- Quoted passage -
-- begin --

# Your thoughts on buying from gun show?



## j.soberano (Sep 13, 2007)

Hello all! I'm new to handguns and am currently in the market for my first pistol (an HK P2000 if you were wondering).

Being quite ignorant on the subject (but very eager to learn), I would like to know how all of you feel about purchasing firearms at a gun show versus a local shop or budsgunshop.com.

I read the excellent post from submoa on buying used (http://www.handgunforum.net/showthread.php?t=13827) and found that very educational. However, I failed to uncover any particular thread that specifically addressed my question.

Advice and insights much appreciated.

-- JS

PS Fear not. I'm also inquiring about basic firearms classes in my area. Definitely something that I want to get right on the first try!


----------



## kev74 (Mar 22, 2008)

-- end --

- Exercise instructions -
A. In the forum thread about buying from a gun show, which pistol does j.soberano plan to buy first?
B. Write the next part of the forum thread on buying firearms at gun shows, picking up right after its final line.

- Dataset extract -
-- begin --

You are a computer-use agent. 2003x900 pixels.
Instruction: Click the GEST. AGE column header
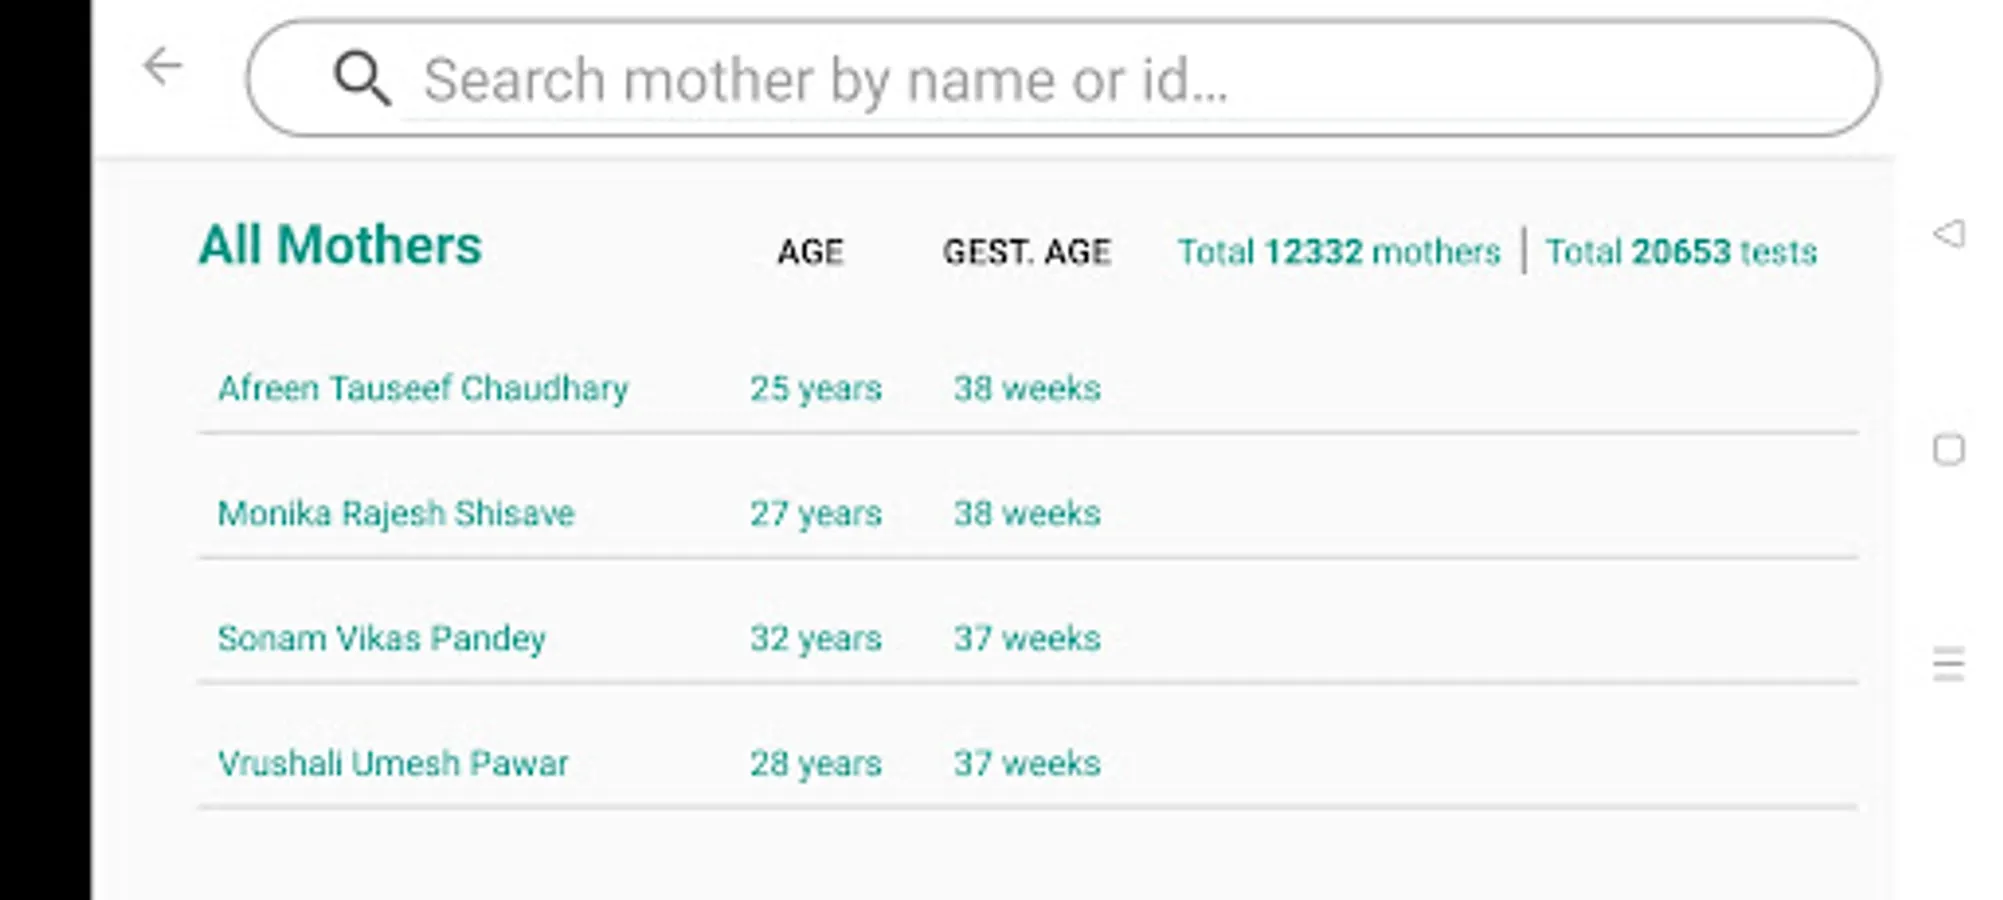pyautogui.click(x=1026, y=252)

-- end --

- Answers for the exercise -
A. An HK P2000.

B.
I would suggest that you familiarize yourself with what you are looking at, since you won't have too much recourse if the seller misrepresents what he is selling. In other words, do your homework since you won't be able to bring it back. 

Also, make sure you get a receipt or a bill of sale.


----------



## Todd (Jul 3, 2006)

I am not a fan of gun shows at all, and now refuse to go. The admission costs are ridiculous, I find the selection at our local show horrible, and the saying, "Too many freaks, not enough circuses" comes to mind every time I go to one. I also find, for the most part, the prices are higher than if you were to buy from Bud's (or another on-line retailer) or a local shop. But people don't do their homework and buy at shows all the time because they assume they are getting a good deal just because it's a gun show. I'm not saying it's impossible to get a deal, but you have to know what you want and what it should cost, or you're going to be taken for a ride, because IMO, a lot of the people that run the booths are far from honest. Last show I went to I was looking to buy my XD9SC. Depending on the size of the dealer, the prices were generally $30 to $75 dollars higher than they should have been. Needless to say, I ordered on-line, and even after the FFL fees, came out ahead.


----------



## JeffWard (Aug 24, 2007)

+1 to above...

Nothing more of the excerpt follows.